### Action item
Extract all records. Keep each one exact.
BEGIN
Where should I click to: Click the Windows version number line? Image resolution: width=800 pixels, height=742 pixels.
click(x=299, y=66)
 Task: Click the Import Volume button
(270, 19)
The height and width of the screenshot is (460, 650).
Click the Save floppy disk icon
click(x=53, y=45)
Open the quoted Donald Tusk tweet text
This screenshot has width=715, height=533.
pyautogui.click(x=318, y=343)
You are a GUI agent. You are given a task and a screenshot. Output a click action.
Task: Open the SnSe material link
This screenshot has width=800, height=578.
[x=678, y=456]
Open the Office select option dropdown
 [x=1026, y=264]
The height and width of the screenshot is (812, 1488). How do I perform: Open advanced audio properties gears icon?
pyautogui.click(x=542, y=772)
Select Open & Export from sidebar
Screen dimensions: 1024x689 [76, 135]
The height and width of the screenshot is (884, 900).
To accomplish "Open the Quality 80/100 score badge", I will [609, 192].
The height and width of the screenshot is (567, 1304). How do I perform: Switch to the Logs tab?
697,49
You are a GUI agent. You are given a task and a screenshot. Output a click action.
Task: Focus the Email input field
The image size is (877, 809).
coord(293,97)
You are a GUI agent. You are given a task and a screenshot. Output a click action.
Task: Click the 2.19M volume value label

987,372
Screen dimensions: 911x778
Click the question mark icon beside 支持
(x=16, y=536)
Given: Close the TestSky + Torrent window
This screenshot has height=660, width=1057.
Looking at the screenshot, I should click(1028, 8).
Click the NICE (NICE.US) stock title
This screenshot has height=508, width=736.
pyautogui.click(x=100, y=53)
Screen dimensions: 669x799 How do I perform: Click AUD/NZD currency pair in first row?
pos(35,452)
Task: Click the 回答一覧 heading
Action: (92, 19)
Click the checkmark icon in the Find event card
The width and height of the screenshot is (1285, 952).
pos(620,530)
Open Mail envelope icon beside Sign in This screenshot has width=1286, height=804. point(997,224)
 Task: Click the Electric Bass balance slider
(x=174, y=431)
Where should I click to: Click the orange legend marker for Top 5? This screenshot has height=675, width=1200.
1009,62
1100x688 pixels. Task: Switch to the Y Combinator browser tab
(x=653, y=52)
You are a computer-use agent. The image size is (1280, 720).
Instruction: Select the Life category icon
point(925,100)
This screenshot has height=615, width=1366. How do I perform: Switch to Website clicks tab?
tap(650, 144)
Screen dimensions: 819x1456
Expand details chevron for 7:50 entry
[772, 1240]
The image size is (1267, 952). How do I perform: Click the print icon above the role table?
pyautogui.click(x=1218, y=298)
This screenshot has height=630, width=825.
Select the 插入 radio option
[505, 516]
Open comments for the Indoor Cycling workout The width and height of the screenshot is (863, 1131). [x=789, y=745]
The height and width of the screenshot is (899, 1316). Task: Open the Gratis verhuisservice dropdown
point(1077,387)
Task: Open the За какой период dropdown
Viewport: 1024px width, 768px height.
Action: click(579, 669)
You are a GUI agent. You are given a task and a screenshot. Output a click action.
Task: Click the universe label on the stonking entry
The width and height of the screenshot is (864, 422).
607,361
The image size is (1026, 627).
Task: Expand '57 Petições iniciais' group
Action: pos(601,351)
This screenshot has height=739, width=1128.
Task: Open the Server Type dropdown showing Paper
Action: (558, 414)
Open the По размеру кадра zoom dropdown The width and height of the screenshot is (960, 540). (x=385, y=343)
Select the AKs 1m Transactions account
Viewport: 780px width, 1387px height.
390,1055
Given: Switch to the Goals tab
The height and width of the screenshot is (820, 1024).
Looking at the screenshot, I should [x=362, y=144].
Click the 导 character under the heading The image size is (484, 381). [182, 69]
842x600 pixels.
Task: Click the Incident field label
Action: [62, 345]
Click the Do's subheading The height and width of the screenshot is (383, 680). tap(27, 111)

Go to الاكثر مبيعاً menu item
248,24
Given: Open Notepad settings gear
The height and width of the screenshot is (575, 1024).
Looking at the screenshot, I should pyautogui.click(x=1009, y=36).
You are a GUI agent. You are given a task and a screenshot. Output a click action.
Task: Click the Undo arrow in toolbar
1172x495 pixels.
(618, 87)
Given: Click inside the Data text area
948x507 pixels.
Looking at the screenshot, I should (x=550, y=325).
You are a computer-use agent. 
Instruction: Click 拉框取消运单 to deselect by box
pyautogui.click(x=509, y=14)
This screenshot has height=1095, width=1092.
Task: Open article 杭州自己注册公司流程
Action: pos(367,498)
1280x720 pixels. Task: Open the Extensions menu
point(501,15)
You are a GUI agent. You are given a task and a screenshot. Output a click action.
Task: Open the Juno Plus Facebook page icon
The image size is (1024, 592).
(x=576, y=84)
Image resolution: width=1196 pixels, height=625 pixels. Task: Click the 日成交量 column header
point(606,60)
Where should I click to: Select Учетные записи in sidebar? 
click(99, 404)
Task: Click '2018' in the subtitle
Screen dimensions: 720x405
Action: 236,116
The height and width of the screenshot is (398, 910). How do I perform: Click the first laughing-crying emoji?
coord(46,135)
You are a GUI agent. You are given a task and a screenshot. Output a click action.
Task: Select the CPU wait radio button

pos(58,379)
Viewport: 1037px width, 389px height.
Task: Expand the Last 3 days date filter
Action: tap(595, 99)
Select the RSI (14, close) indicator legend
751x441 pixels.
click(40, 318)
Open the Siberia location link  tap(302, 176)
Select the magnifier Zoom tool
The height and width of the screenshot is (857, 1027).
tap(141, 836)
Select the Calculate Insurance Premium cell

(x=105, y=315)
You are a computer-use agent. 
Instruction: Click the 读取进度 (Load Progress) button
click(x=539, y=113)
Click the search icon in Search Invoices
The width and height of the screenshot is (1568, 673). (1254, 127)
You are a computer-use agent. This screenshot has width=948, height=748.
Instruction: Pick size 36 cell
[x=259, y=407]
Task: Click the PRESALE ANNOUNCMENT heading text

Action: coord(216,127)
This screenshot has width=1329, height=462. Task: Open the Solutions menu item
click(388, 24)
END
### Answer area
Where should I click to: Click the Windows version number line? Image resolution: width=800 pixels, height=742 pixels.
click(x=299, y=66)
 Task: Click the Import Volume button
(270, 19)
The height and width of the screenshot is (460, 650).
Click the Save floppy disk icon
click(x=53, y=45)
Open the quoted Donald Tusk tweet text
This screenshot has width=715, height=533.
pyautogui.click(x=318, y=343)
You are a GUI agent. You are given a task and a screenshot. Output a click action.
Task: Open the SnSe material link
This screenshot has width=800, height=578.
[x=678, y=456]
Open the Office select option dropdown
 [x=1026, y=264]
The height and width of the screenshot is (812, 1488). How do I perform: Open advanced audio properties gears icon?
pyautogui.click(x=542, y=772)
Select Open & Export from sidebar
Screen dimensions: 1024x689 [76, 135]
The height and width of the screenshot is (884, 900).
To accomplish "Open the Quality 80/100 score badge", I will [609, 192].
The height and width of the screenshot is (567, 1304). How do I perform: Switch to the Logs tab?
697,49
You are a GUI agent. You are given a task and a screenshot. Output a click action.
Task: Focus the Email input field
The image size is (877, 809).
coord(293,97)
You are a GUI agent. You are given a task and a screenshot. Output a click action.
Task: Click the 2.19M volume value label

987,372
Screen dimensions: 911x778
Click the question mark icon beside 支持
(x=16, y=536)
Given: Close the TestSky + Torrent window
This screenshot has height=660, width=1057.
Looking at the screenshot, I should click(1028, 8).
Click the NICE (NICE.US) stock title
This screenshot has height=508, width=736.
pyautogui.click(x=100, y=53)
Screen dimensions: 669x799 How do I perform: Click AUD/NZD currency pair in first row?
pos(35,452)
Task: Click the 回答一覧 heading
Action: (92, 19)
Click the checkmark icon in the Find event card
The width and height of the screenshot is (1285, 952).
pos(620,530)
Open Mail envelope icon beside Sign in This screenshot has width=1286, height=804. point(997,224)
 Task: Click the Electric Bass balance slider
(x=174, y=431)
Where should I click to: Click the orange legend marker for Top 5? This screenshot has height=675, width=1200.
1009,62
1100x688 pixels. Task: Switch to the Y Combinator browser tab
(x=653, y=52)
You are a computer-use agent. The image size is (1280, 720).
Instruction: Select the Life category icon
point(925,100)
This screenshot has height=615, width=1366. How do I perform: Switch to Website clicks tab?
tap(650, 144)
Screen dimensions: 819x1456
Expand details chevron for 7:50 entry
[772, 1240]
The image size is (1267, 952). How do I perform: Click the print icon above the role table?
pyautogui.click(x=1218, y=298)
This screenshot has height=630, width=825.
Select the 插入 radio option
[505, 516]
Open comments for the Indoor Cycling workout The width and height of the screenshot is (863, 1131). [x=789, y=745]
The height and width of the screenshot is (899, 1316). Task: Open the Gratis verhuisservice dropdown
point(1077,387)
Task: Open the За какой период dropdown
Viewport: 1024px width, 768px height.
Action: click(579, 669)
You are a GUI agent. You are given a task and a screenshot. Output a click action.
Task: Click the universe label on the stonking entry
The width and height of the screenshot is (864, 422).
607,361
The image size is (1026, 627).
Task: Expand '57 Petições iniciais' group
Action: pos(601,351)
This screenshot has height=739, width=1128.
Task: Open the Server Type dropdown showing Paper
Action: (558, 414)
Open the По размеру кадра zoom dropdown The width and height of the screenshot is (960, 540). (x=385, y=343)
Select the AKs 1m Transactions account
Viewport: 780px width, 1387px height.
390,1055
Given: Switch to the Goals tab
The height and width of the screenshot is (820, 1024).
Looking at the screenshot, I should [x=362, y=144].
Click the 导 character under the heading The image size is (484, 381). [182, 69]
842x600 pixels.
Task: Click the Incident field label
Action: [62, 345]
Click the Do's subheading The height and width of the screenshot is (383, 680). tap(27, 111)

Go to الاكثر مبيعاً menu item
248,24
Given: Open Notepad settings gear
The height and width of the screenshot is (575, 1024).
Looking at the screenshot, I should pyautogui.click(x=1009, y=36).
You are a GUI agent. You are given a task and a screenshot. Output a click action.
Task: Click the Undo arrow in toolbar
1172x495 pixels.
(618, 87)
Given: Click inside the Data text area
948x507 pixels.
Looking at the screenshot, I should (x=550, y=325).
You are a computer-use agent. 
Instruction: Click 拉框取消运单 to deselect by box
pyautogui.click(x=509, y=14)
This screenshot has height=1095, width=1092.
Task: Open article 杭州自己注册公司流程
Action: pos(367,498)
1280x720 pixels. Task: Open the Extensions menu
point(501,15)
You are a GUI agent. You are given a task and a screenshot. Output a click action.
Task: Open the Juno Plus Facebook page icon
The image size is (1024, 592).
(x=576, y=84)
Image resolution: width=1196 pixels, height=625 pixels. Task: Click the 日成交量 column header
point(606,60)
Where should I click to: Select Учетные записи in sidebar? 
click(99, 404)
Task: Click '2018' in the subtitle
Screen dimensions: 720x405
Action: 236,116
The height and width of the screenshot is (398, 910). How do I perform: Click the first laughing-crying emoji?
coord(46,135)
You are a GUI agent. You are given a task and a screenshot. Output a click action.
Task: Select the CPU wait radio button

pos(58,379)
Viewport: 1037px width, 389px height.
Task: Expand the Last 3 days date filter
Action: tap(595, 99)
Select the RSI (14, close) indicator legend
751x441 pixels.
click(40, 318)
Open the Siberia location link  tap(302, 176)
Select the magnifier Zoom tool
The height and width of the screenshot is (857, 1027).
tap(141, 836)
Select the Calculate Insurance Premium cell

(x=105, y=315)
You are a computer-use agent. 
Instruction: Click the 读取进度 (Load Progress) button
click(x=539, y=113)
Click the search icon in Search Invoices
The width and height of the screenshot is (1568, 673). (1254, 127)
You are a computer-use agent. This screenshot has width=948, height=748.
Instruction: Pick size 36 cell
[x=259, y=407]
Task: Click the PRESALE ANNOUNCMENT heading text

Action: coord(216,127)
This screenshot has width=1329, height=462. Task: Open the Solutions menu item
click(388, 24)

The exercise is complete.